Он надеялся побродить по Москве. Не выйдет, до поезда оставалось неполных четыре часа.
Все же Арчи прогулялся. По Измайловскому бульвару, потом по Сиреневому. Даже знакомого встретил – Вадика Чикова, когда-то учились вместе. Опрокинули за встречу по бокалу пива; Чиков тащил Арчи к себе в гости, но времени уже не оставалось.
В полдесятого Арчи, небрежно помахивая сумкой, ступил на перрон Казанского вокзала. Он давно заметил: на тех, кто молча и мрачно тащит свой багаж, почему-то обращают больше внимания, чем на беззаботных с виду. Насвистывая нечто легкомысленное, Арчи дошел до вагона; проводника у входа не оказалось.
«Тем проще, – Арчи только порадовался. – Билета-то у меня нет.»
Дверь четвертого купе была открыта настежь. В купе сидел уже знакомый русский овчар – Лутченко. Напарника его пока не было видно.
– Денечек добрый! – нейтрально поздоровался Арчи.
– Здравствуй, Арчи, – ответил Лутченко. – Можешь расслабиться, это спецвагон.
– Понял, – Арчи кивнул и забросил свою символическую поклажу на верхнюю полку. Мельком глянул в багажный отсек – там стояли новенькие, еще пахнущие накопителем сумки.
– Вон та – твоя, – сообщил Лутченко, указывая на крайнюю слева. – Можешь переодеться. Треники, там, тапочки, футболка.
В соседних купе кто-то негромко переговаривался.
– А пожевать есть что-нибудь? – спросил Арчи. – А то я не успел…
– Найдем.
Едва Арчи облачился в выстиранный спортивный костюм, поезд тронулся. Откуда-то появился проводник, принес белье, ничего не спросил взамен, билетами тоже не поинтересовался, и безмолвно канул в коридор.
Лутченко прикрыл дверь.
– С бабулей твоей плохо, – сказал Лутченко. – Ты знаешь?
– Знаю, – со вздохом ответил Арчи. – Девяносто восемь лет, все-таки…
– Между прочим, ты к ней направляешься.
Арчи вскинул брови:
– Даже так?
– Так уж вышло, извини. Тебе в Алзамай. Для начала. А куда потом – не знаю.
– Прямое прикрытие? – понял Арчи. – Так вот почему я вам понадобился… А свистели – эвристическая программа, компьютер, жесткий отбор, то-се…
– Программа действительно выбрала тебя, Арчи.

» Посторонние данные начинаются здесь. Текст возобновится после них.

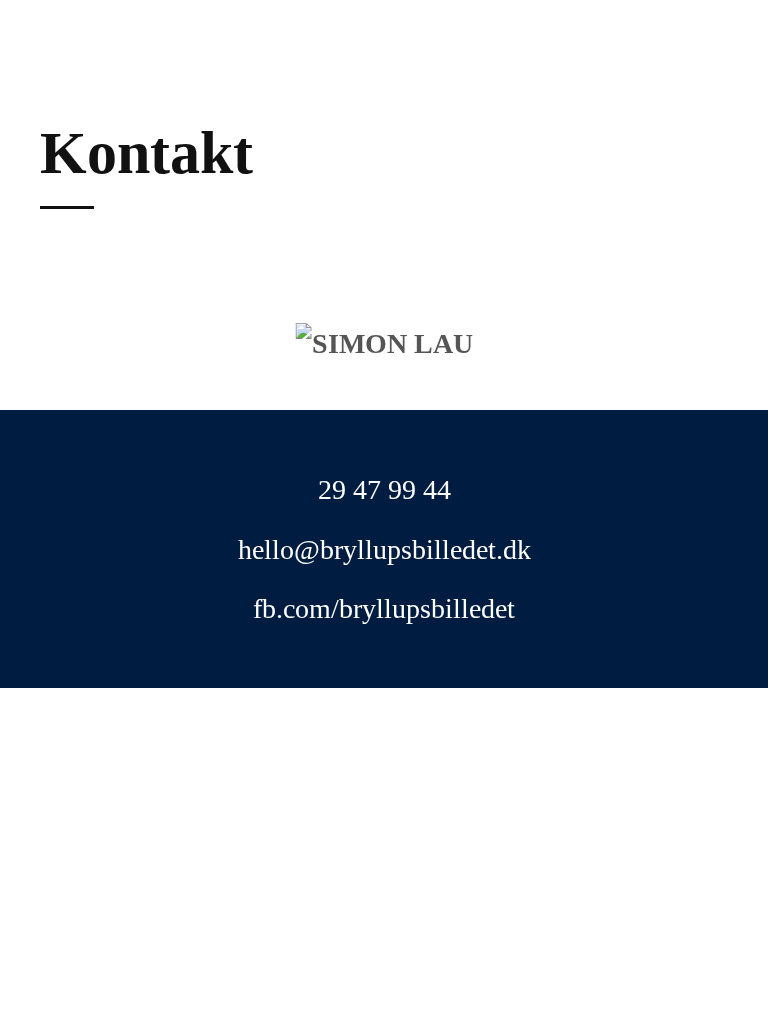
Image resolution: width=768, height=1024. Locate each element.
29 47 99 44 (384, 489)
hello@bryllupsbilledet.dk (384, 549)
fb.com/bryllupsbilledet (384, 608)
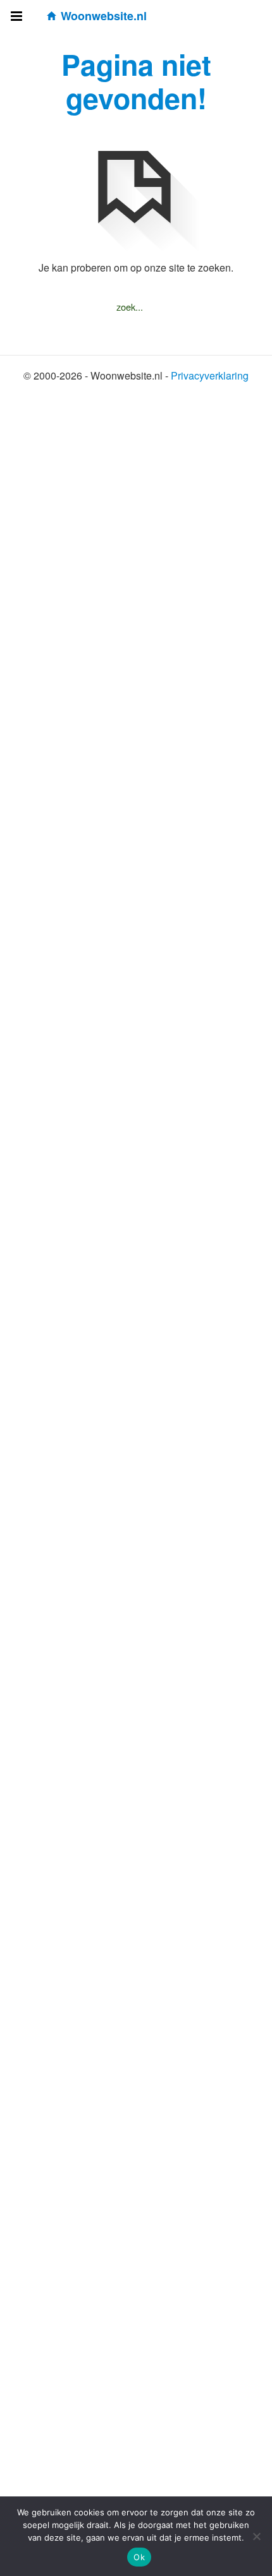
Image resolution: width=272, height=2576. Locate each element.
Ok (139, 2557)
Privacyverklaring (210, 375)
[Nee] (256, 2536)
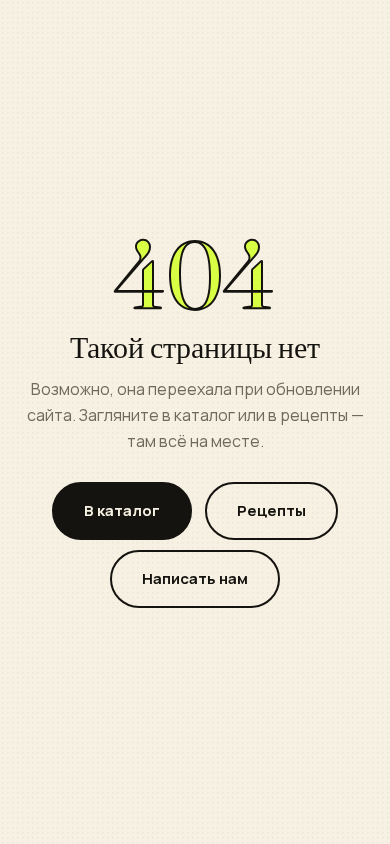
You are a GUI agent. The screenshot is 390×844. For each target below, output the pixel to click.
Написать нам (195, 578)
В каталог (122, 510)
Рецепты (271, 510)
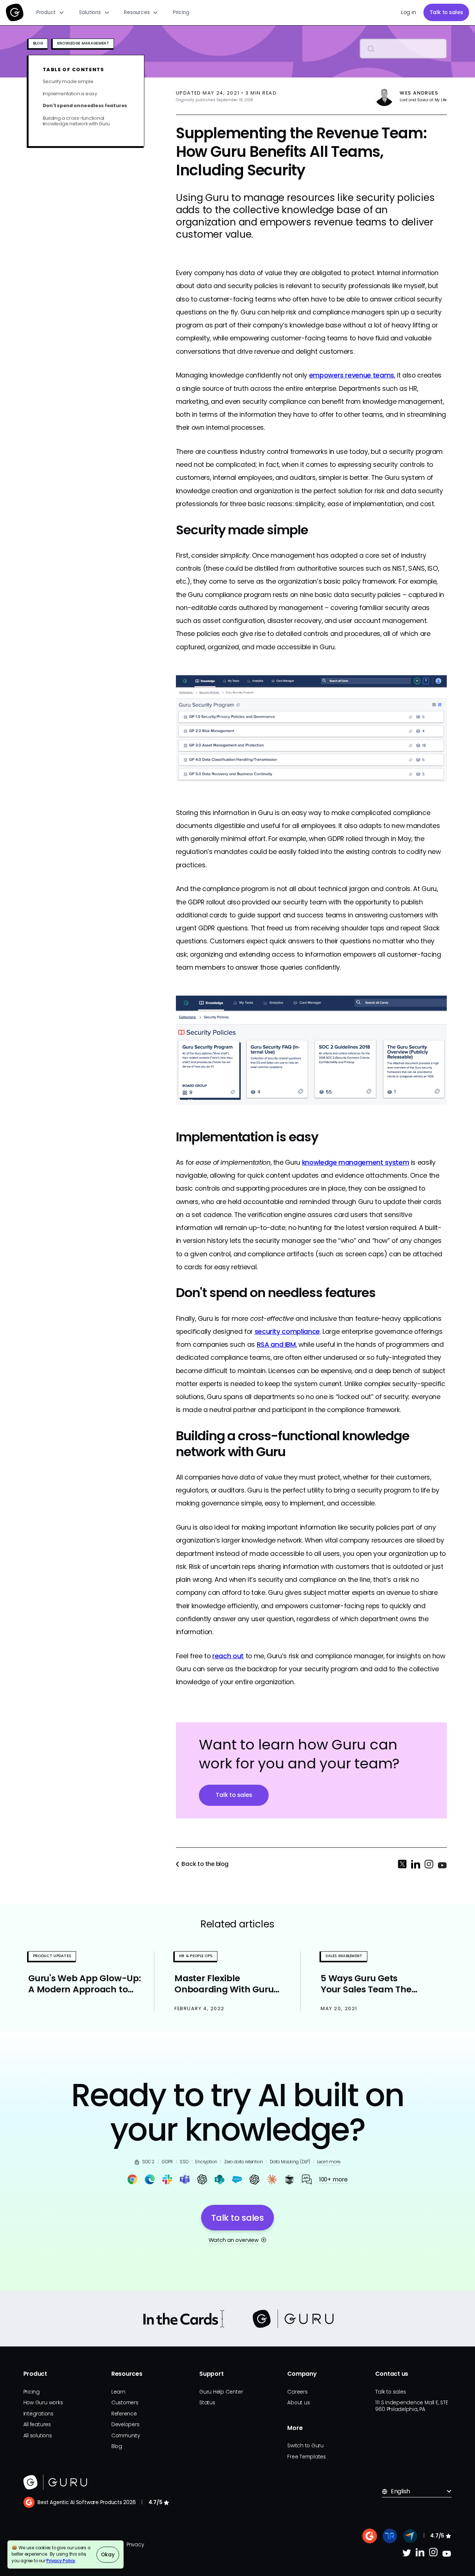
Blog (116, 2446)
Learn (118, 2391)
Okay (107, 2554)
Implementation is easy (70, 93)
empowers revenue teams (351, 375)
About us (298, 2402)
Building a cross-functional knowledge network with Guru (76, 120)
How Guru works (43, 2402)
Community (125, 2435)
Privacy (135, 2544)
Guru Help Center (221, 2391)
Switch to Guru (305, 2445)
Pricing (181, 12)
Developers (125, 2424)
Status (207, 2402)
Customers (124, 2402)
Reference (124, 2413)
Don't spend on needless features (85, 106)
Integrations (38, 2413)
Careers (297, 2391)
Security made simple (68, 81)
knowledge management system (355, 1162)
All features (37, 2424)
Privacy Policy (60, 2561)
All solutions (37, 2435)
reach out (228, 1655)
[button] (50, 12)
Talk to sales (446, 12)
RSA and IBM (276, 1344)
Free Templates (306, 2456)
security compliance (287, 1331)
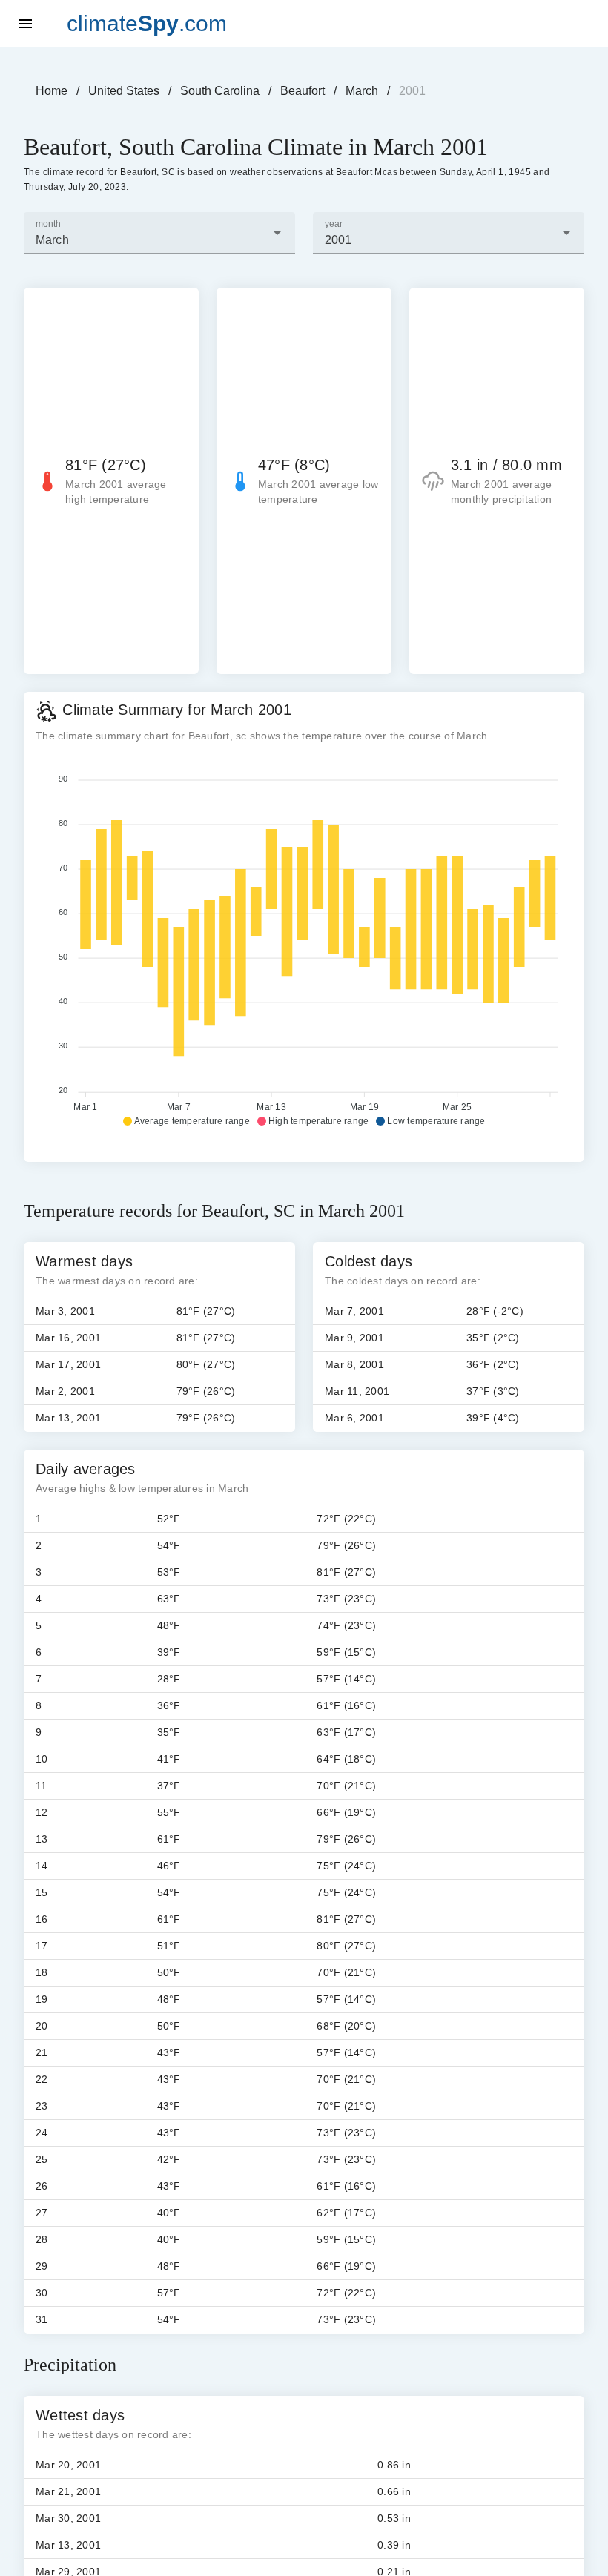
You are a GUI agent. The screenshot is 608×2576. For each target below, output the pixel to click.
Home (51, 91)
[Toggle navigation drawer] (25, 24)
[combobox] (159, 233)
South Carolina (220, 91)
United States (123, 91)
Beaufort (302, 91)
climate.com (147, 23)
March (362, 91)
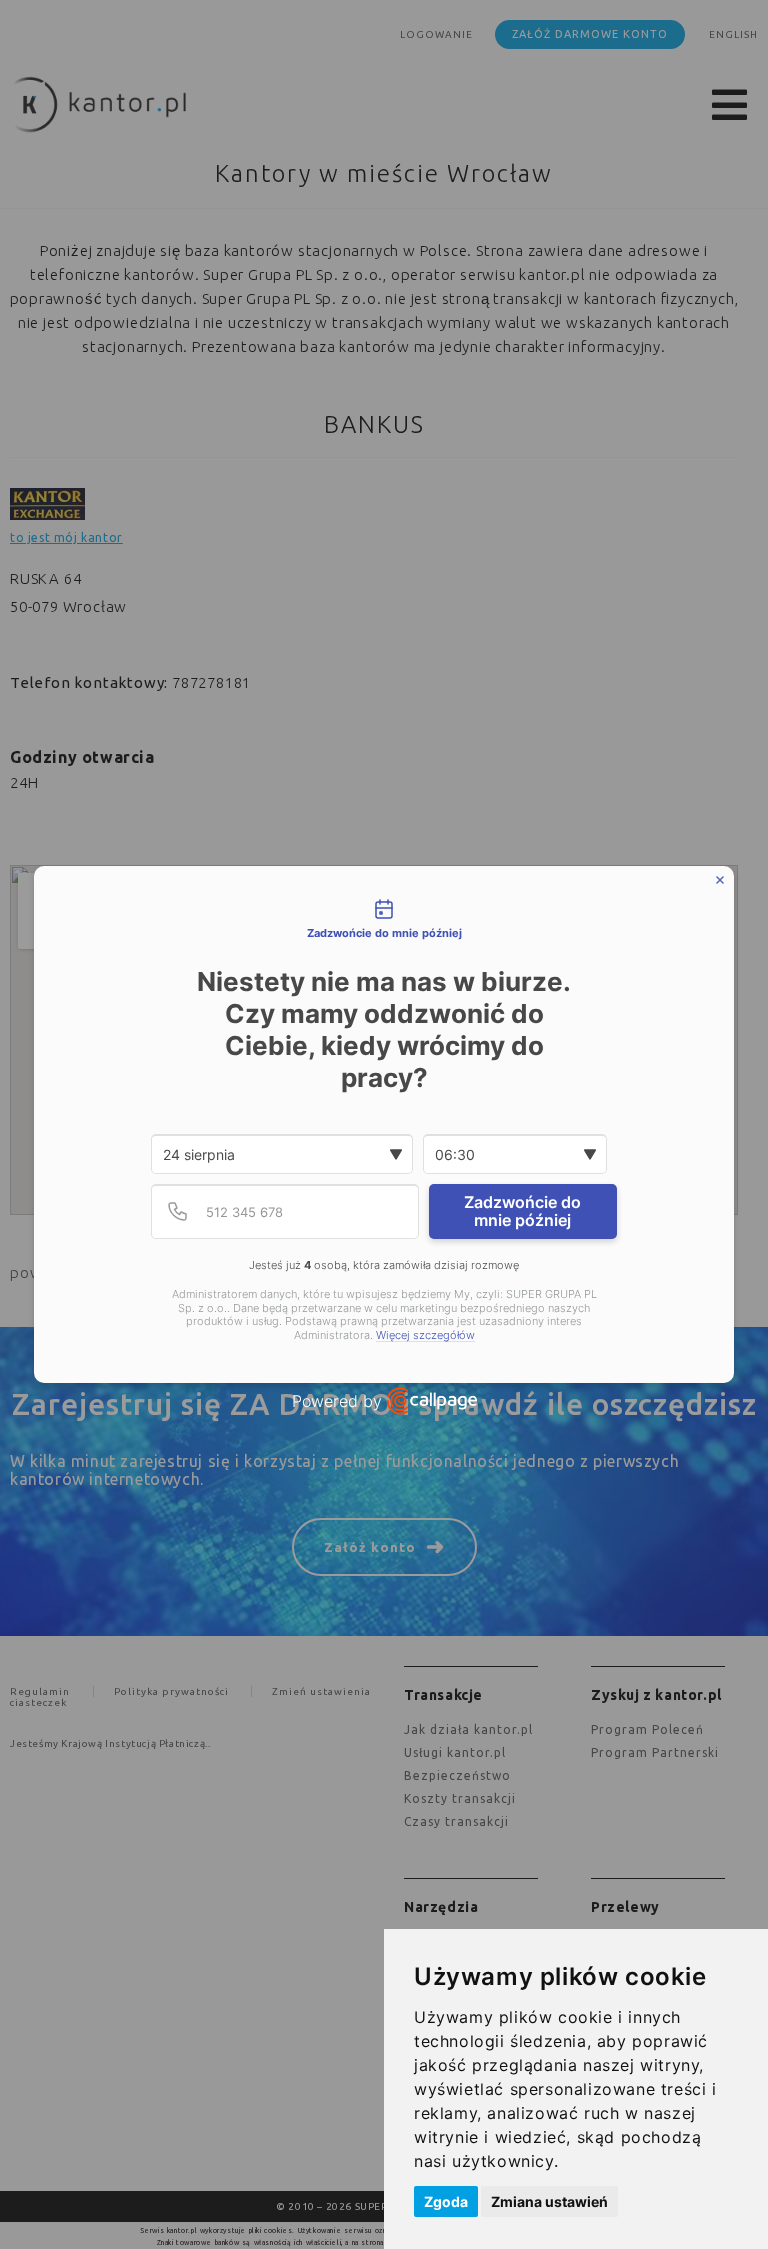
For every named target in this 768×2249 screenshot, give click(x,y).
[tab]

Просто совпадение.
«Совпадений не бывает, – хотел сказать Арчи. – Совпадения – это миф.»
Но сдержался.
– Там мама моя, наверное, в Алзамае, – мрачно сказал он несколькими мгновениями спустя. – Вы же ее подставляете.
– Арчи. Ты едешь к бабуле. Возможно, тебе и не понадобится действовать. Ты просто разведчик. Глаза и уши.
– Надеюсь, – буркнул Арчи.
Тут явился проводник с подносом, уставленным всякой всячиной, и некоторое время Арчи было не до проблем, потому что проголодался он неожиданно сильно. Лутченко терпеливо ждал.
Бабку свою Арчи знал плохо: последний раз видел ее еще в детстве, и в памяти остался полуразмытый образ пожилой женщины с глиняной кружкой молока в руках. Мать часто просила, чтоб съездил в Алзамай, проведал. Но все не складывалось: сначала школа, потом первые задания. В сущности, бабка была чужим для Арчи человеком, но легкие уколы совести все же неприятно бередили душу.